He was elected as the vice-president of the Royal College of Surgeons and vociferously objected to the formation of the Royal College of Obstetricians and Gynaecologists (RCOG), with the opinion that obstetricians and gynaecologists were surgeons too.

He was also the first honorary fellow of the Royal Australasian College of Surgeons and an honorary fellow of the Association of Surgeons, the American Gynaecological Society, and did eventually become an honorary fellow of the RCOG.

==Personal life==
Bonney was an accomplished baritone and was also a skilled salmon-fisherman. He shared a lifelong friendship with Rudyard Kipling. He also kept Pekingese dogs.

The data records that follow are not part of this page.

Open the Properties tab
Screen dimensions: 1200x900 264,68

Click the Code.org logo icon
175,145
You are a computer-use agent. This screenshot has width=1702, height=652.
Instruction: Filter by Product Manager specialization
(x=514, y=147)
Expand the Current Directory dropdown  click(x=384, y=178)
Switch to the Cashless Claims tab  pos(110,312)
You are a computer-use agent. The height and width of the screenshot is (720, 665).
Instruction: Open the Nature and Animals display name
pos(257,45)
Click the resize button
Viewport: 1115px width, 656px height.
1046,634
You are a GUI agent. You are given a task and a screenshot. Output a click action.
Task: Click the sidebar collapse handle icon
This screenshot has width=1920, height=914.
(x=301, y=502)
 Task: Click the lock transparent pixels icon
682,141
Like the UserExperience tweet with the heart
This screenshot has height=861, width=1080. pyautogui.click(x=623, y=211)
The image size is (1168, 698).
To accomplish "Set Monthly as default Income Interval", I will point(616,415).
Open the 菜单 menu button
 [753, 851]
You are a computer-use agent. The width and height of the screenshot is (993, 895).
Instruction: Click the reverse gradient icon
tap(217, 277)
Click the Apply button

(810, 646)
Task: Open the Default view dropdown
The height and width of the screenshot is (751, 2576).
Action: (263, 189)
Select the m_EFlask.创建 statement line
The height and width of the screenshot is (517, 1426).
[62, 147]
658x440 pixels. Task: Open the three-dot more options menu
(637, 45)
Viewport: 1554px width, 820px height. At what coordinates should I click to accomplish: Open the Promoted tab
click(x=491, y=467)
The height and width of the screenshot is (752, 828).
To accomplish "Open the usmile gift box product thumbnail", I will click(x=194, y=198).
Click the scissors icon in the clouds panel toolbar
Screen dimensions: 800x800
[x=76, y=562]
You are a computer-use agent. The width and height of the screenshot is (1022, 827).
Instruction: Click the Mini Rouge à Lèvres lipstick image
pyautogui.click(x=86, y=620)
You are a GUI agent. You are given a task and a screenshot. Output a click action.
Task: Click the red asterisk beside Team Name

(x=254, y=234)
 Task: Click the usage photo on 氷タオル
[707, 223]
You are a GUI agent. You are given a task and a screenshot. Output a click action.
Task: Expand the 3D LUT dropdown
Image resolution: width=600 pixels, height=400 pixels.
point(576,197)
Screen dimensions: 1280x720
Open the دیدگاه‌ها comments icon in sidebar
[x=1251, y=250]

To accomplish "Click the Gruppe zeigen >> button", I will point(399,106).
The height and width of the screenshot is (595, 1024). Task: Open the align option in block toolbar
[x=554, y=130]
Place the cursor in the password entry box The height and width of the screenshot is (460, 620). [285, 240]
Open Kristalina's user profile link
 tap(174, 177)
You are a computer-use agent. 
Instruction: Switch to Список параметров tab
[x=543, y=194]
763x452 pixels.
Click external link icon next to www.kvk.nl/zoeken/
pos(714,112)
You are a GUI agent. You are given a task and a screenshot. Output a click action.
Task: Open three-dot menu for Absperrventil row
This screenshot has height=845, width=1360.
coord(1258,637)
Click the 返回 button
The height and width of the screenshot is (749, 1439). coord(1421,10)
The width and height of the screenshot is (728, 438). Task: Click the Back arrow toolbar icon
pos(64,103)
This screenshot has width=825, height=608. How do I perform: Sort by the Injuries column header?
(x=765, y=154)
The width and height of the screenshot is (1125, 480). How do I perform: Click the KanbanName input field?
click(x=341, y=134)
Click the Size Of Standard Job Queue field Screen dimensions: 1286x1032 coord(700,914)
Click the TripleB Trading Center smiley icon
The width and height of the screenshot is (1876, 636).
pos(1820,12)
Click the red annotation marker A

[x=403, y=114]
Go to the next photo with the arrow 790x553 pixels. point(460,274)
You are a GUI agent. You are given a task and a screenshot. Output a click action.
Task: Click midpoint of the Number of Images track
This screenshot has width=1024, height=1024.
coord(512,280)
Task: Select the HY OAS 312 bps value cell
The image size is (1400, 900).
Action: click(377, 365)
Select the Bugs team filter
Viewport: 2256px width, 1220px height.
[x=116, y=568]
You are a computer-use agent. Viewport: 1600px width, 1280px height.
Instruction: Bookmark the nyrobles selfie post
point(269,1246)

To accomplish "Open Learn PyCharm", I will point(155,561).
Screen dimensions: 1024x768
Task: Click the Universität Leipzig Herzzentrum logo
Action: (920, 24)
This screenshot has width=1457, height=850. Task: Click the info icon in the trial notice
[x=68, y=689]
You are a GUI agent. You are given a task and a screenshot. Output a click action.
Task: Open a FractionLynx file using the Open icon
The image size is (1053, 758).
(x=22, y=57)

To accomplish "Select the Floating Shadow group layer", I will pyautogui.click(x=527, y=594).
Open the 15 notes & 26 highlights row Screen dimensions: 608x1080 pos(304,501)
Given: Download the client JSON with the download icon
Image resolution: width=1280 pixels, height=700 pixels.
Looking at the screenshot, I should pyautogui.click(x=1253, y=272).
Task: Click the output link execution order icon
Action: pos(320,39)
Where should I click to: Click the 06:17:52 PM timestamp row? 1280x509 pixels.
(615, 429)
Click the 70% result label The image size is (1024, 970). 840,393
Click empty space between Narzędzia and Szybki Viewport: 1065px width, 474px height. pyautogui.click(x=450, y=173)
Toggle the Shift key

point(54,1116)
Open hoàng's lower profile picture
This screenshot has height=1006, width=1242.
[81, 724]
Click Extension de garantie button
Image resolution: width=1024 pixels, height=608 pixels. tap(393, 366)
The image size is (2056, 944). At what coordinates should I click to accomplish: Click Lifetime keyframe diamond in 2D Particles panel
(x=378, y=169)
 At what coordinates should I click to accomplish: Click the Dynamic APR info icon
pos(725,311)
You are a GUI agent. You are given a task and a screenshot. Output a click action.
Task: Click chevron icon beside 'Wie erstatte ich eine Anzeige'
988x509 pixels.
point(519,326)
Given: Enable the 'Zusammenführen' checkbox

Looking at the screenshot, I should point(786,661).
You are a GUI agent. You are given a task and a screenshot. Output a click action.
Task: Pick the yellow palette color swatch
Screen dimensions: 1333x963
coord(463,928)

Bonney met his future wife Annie, while he was a resident and she was a sister at the Chelsea Hospital for Women in London. They married in May 1905. Two years later, Annie suffered from very heavy periods which in turn resulted in severe anaemia and was corrected by a hysterectomy, thus preventing her having children. This setback led to Bonney's lifelong advocacy for the more conservative surgery of myomectomy over the more radical hysterectomy, arguing that "Since cure without deformity or loss of function must ever be surgery's highest ideal, the general proposition that myomectomy is a greater surgical achievement than hysterectomy is incontestable." It is believed that she had submucous fibroids. The bowel obstruction she experienced ten days after her hysterectomy led Bonney to also research bowel function after surgery.

==Death and legacy==
Bonney died in the Middlesex Hospital on 4 July 1953, aged 81. In 1956 his wife gave the Royal College of Surgeons the portrait of Bonney painted by Oswald Birley. The college also holds three bound volumes of his published papers and his autobiography, which he donated to them.

==Selected publications==
Bonney wrote more than two hundred medical articles and a number of books:

===Articles===
- Berkeley, C (1908). "On the Radical Abdominal Operation for Carcinoma of the Cervix ("Wertheim's"), with Notes of Eighteen Cases, of Which Sixteen Were Too Advanced for Vaginal Hysterectomy"
- Bonney, V (1919). "The Continued High Maternal Mortality of Child-bearing: The Reason and the Remedy"
- Bonney, V (1923). "The Scope and Technique of Myomectomy: (Abstract)"
- Bonney, Victor (1917). "On the Sole Use of Reverdin's Needle"
- Bonney, Victor (1931). "The Technique and Results of Myomectomy"
- "The Standardised Reverdin Needle Holder", The Journal of Obstetrics and Gynaecology of the British Empire, 1931, Volume 38, Issue 3.

===Books===
- A Textbook of Gynaecological Surgery. Cassell, London, 1911. (With Comyns Berkeley)
- The Difficulties and Emergencies of Obstetric Practice. Churchill, London, 1913. (With Comyns Berkeley)
- A Guide to Gynaecology in General Practice. Churchill, London, 1914. (With Comyns Berkeley)
- The Annals of the Middlesex Hospital at Clacton-on-Sea, 1914–1919. London, 1921. (With Comyns Berkeley)
- Cancer of the Uterus. Postgraduate Lectures. Bale, Son and Danielson, 1925.
- The Technique of Myomectomy. 1936.
- The Abnormal in Obstetrics. Edward Arnold, London, 1938. (With Comyns Berkeley and Douglas Macleod)
- The Technical Minutiae of Extended Myomectomy and Ovarian Cystectomy. Cassell, London, 1946.